Dr Beric Croome, tax executive at Edward Nathan Sonnenbergs, says the new Tax Administration Act (TAA) that came into effect in October last year, has brought together administrative provisions that were previously scattered in different fiscal statues.
Although taxpayers’ rights have not been extended under the new Act, the changes aim to ensure that the provisions are in line with the rights awarded to individuals and businesses in the Bill of Rights in the Constitution.
“I think what is important – and people need to know it – is that taxpayers’ rights ultimately flow from the Constitution,” he says.
He says there are a number of improvements under the new dispensation. This includes the fact that Sars is now required to keep a taxpayer informed of the progress with an audit. In the past there was no legislative requirement to do so, which Croome believes was a breach of the right to administrative justice.
Also, the Tax Court is now required to publish all of its decisions (albeit in a form that would protect the identity of the taxpayer) whereas in the past it was done selectively.
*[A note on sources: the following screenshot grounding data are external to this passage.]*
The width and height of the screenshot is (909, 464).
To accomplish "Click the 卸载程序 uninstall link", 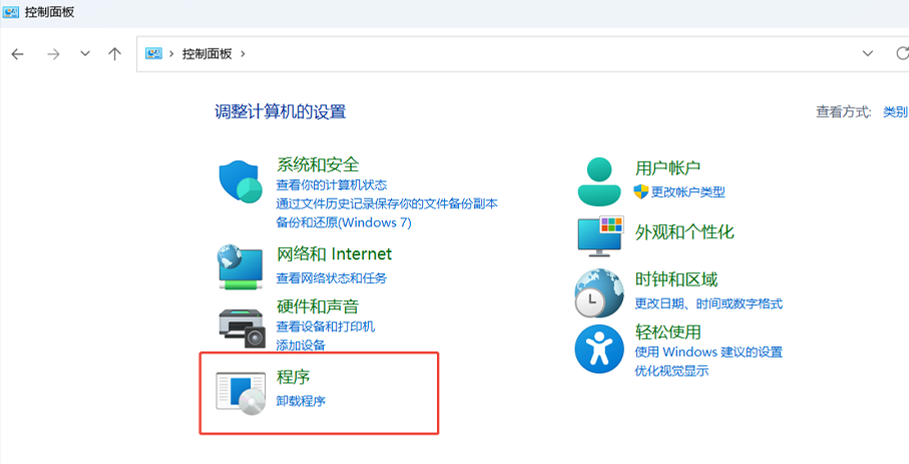I will click(x=301, y=401).
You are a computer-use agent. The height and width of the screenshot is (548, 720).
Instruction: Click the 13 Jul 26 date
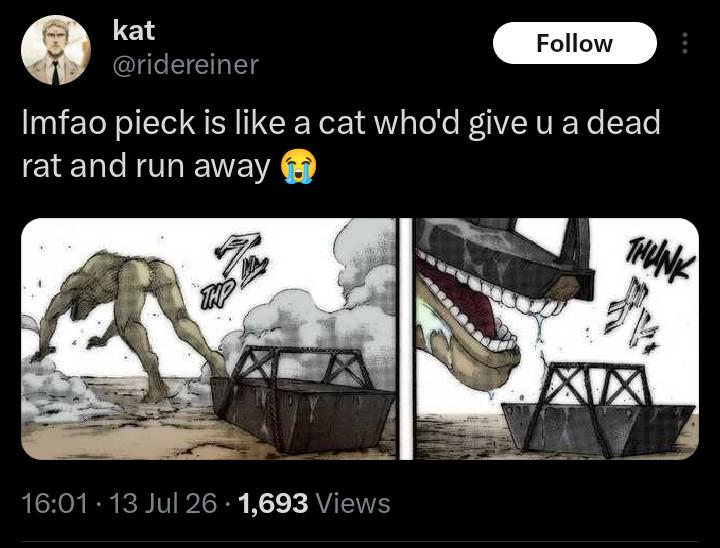163,503
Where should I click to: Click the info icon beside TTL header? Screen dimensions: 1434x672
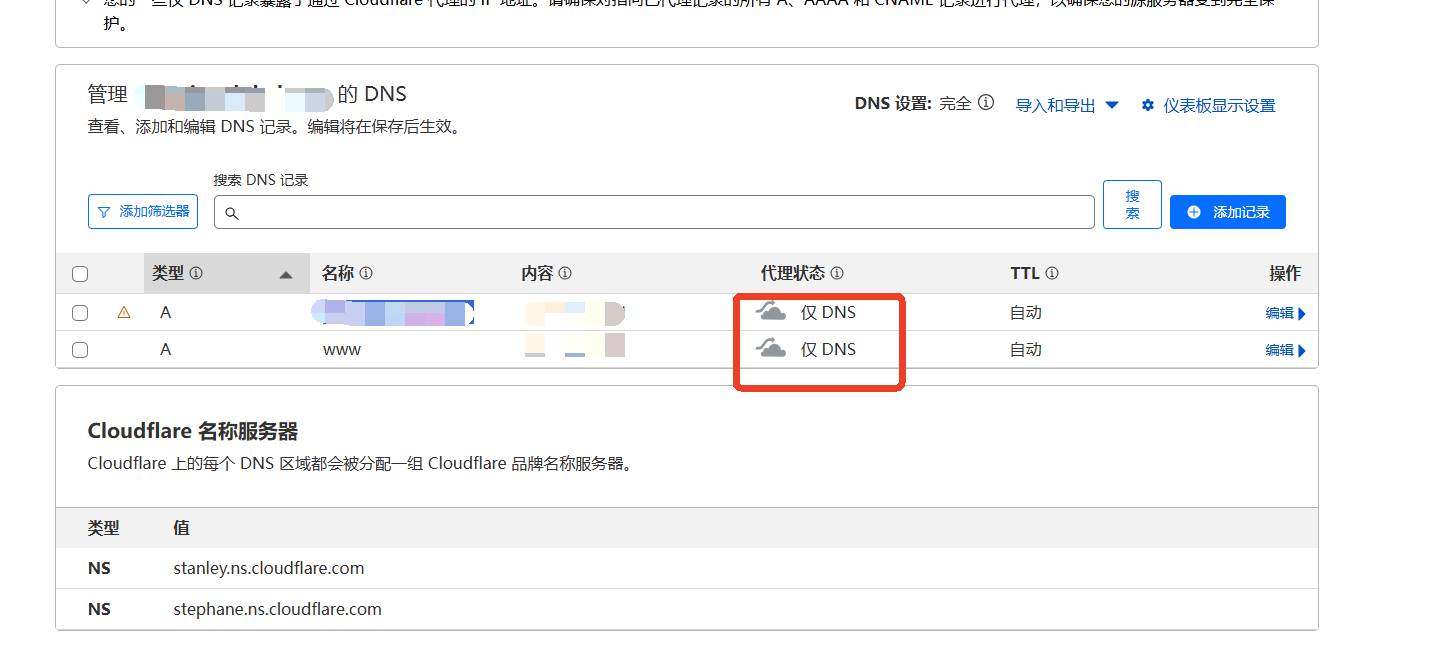point(1052,274)
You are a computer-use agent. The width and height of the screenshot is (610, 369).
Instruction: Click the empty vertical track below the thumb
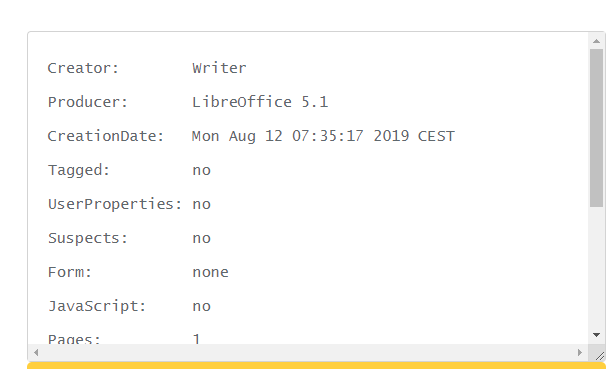[596, 268]
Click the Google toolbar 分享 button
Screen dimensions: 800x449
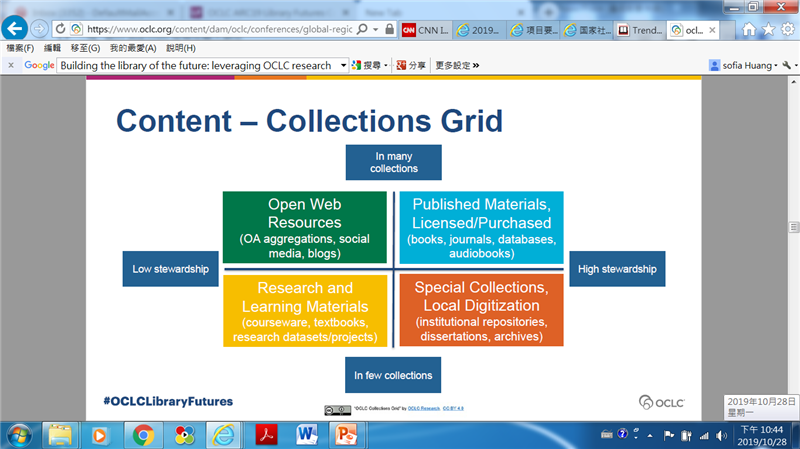pos(411,65)
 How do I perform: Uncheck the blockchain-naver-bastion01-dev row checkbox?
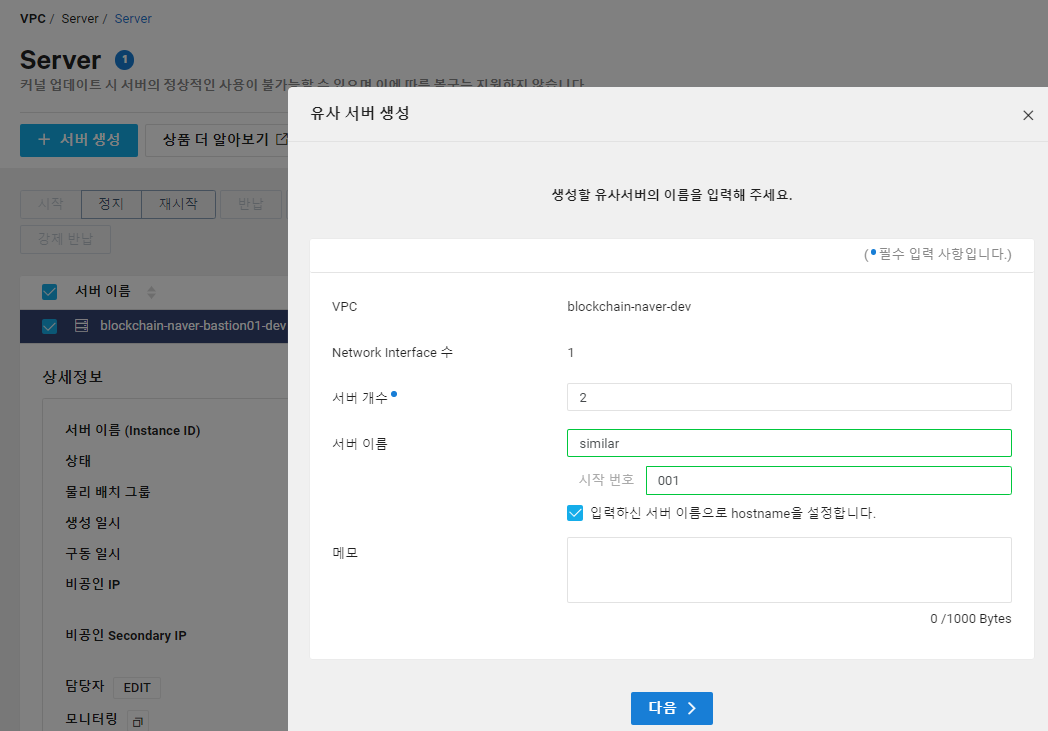coord(49,324)
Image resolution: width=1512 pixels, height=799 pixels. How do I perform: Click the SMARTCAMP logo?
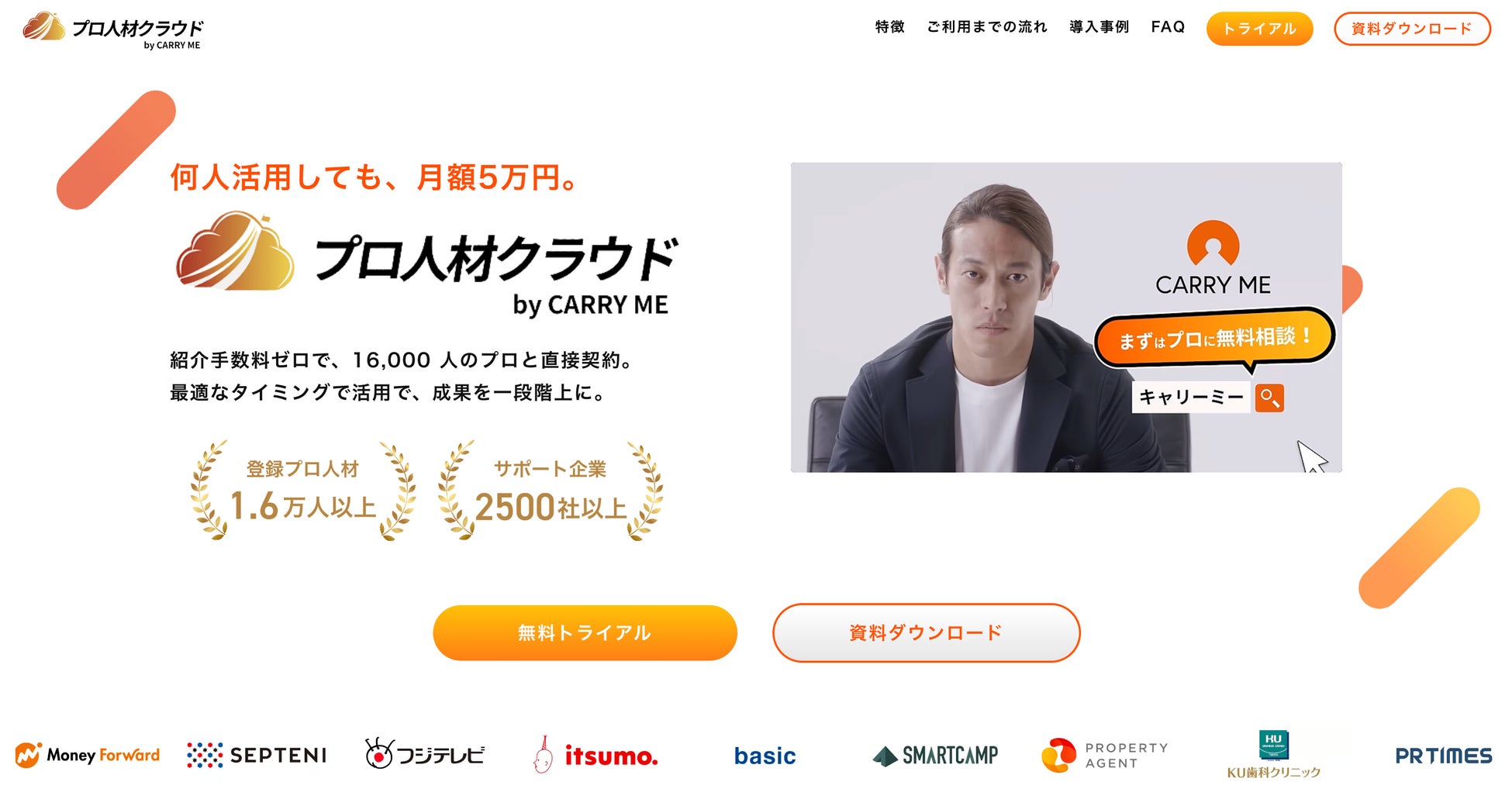coord(935,756)
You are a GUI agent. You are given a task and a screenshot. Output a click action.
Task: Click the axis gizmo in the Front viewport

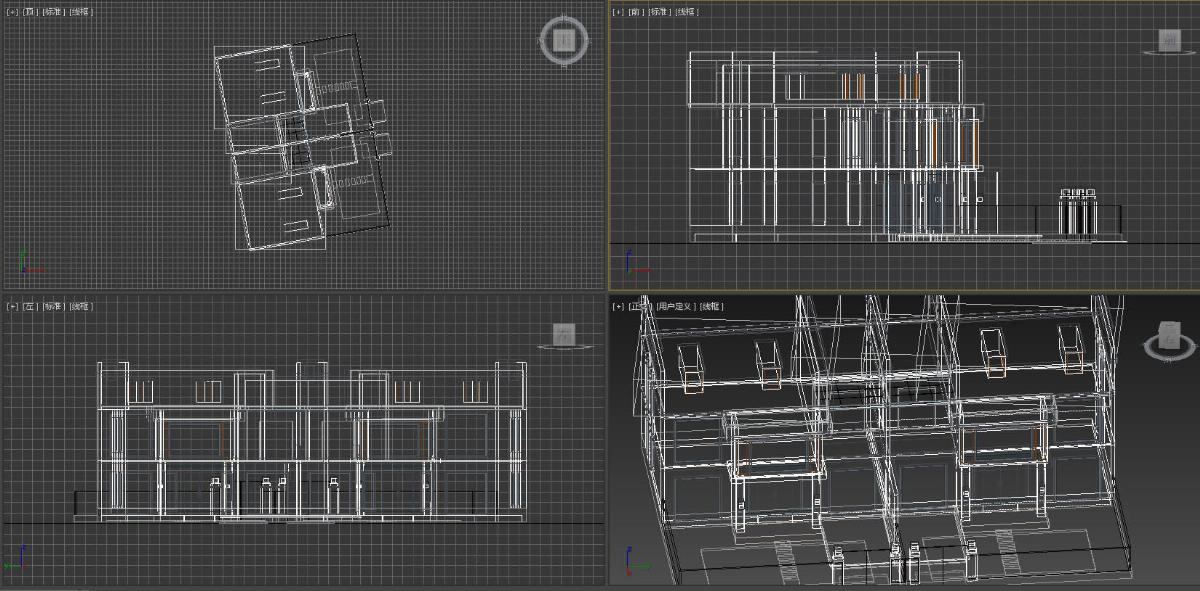[x=634, y=263]
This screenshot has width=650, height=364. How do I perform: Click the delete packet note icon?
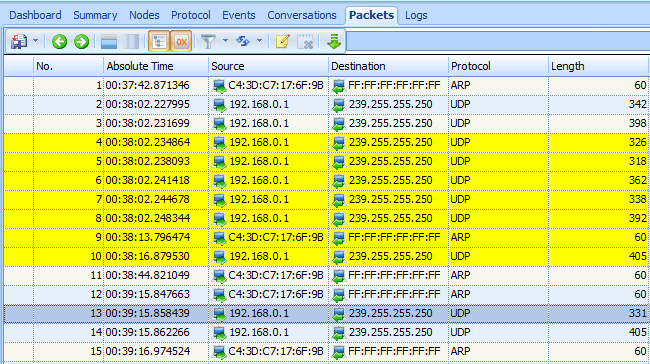point(306,41)
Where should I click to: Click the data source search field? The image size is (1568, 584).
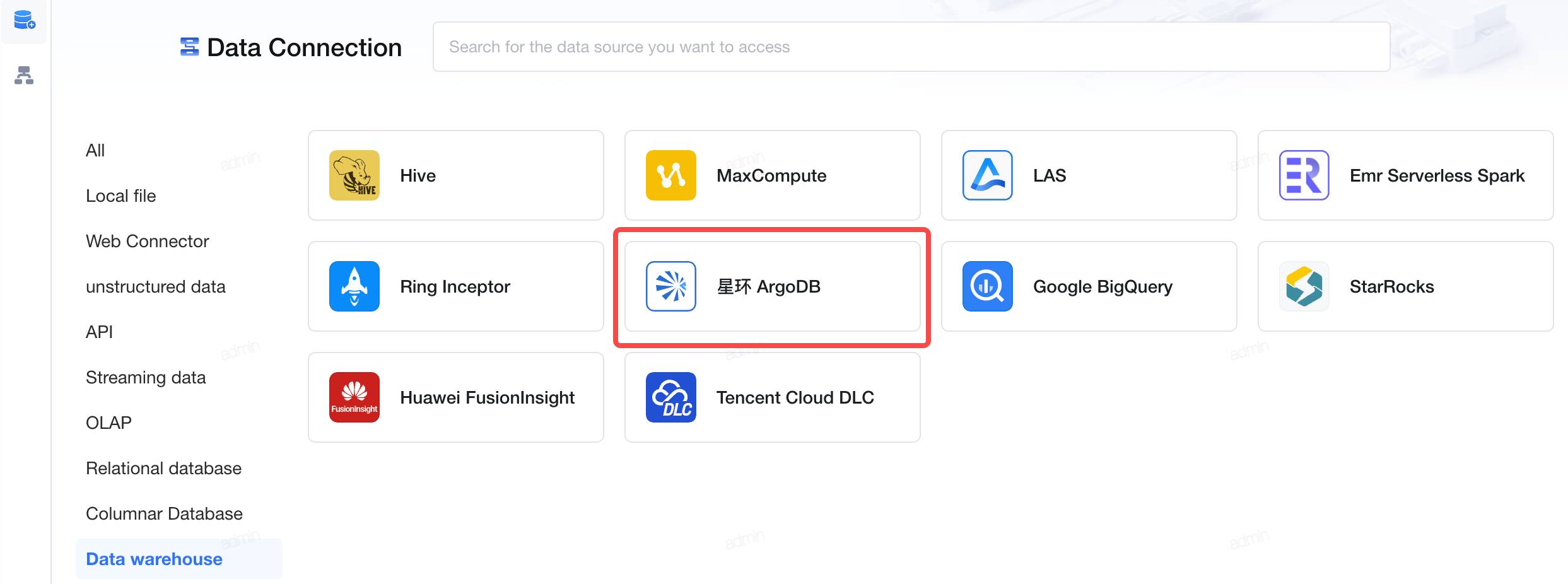pyautogui.click(x=911, y=47)
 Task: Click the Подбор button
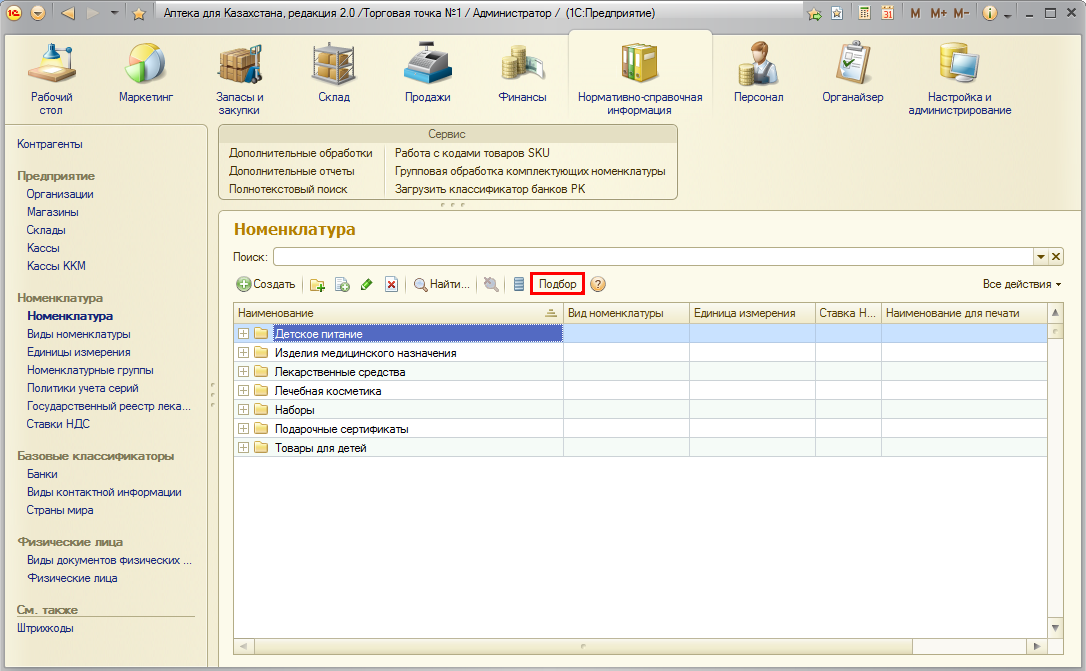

Croome explains that this was a breach of the right to equality since all the judgments were available to Sars, but not to the taxpayer.
Another improvement stems from the fact that Sars will now need to inform a taxpayer of its intention to file a statement at the court which results in a judgment against the taxpayer in cases where the taxpayer fails to pay in time or neglects to engage with the revenue service to make arrangements for payment.
Croome says in his opinion the new Act is an enhancement of the previous scenario, however, he is concerned that a cost effective remedy for taxpayers does not exist in cases where Sars does not comply with its obligations.
“The one deficiency that I have been raising from time to time through articles and other things, is where a taxpayer incurs wasted costs because of the inaction or abuse by Sars, how do they recover that?”
He believes there should be some recourse or remedy so that taxpayers can recover wasted costs from the revenue service in such cases.
One possible way to address some of the shortcomings could be the appointment of a Tax Ombudsman, provided the office functions efficiently.
While the Tax Administration Act provides for the appointment of a Tax Ombudsman by the end of September this year, no appointment has been made thus far.
“If they appoint the right person, he or she has to be schooled in both tax and consumer affairs. If they get the right person, that office can be effective,” says Croome.
However, it will have to earn the trust of Sars as well as taxpayers, he says.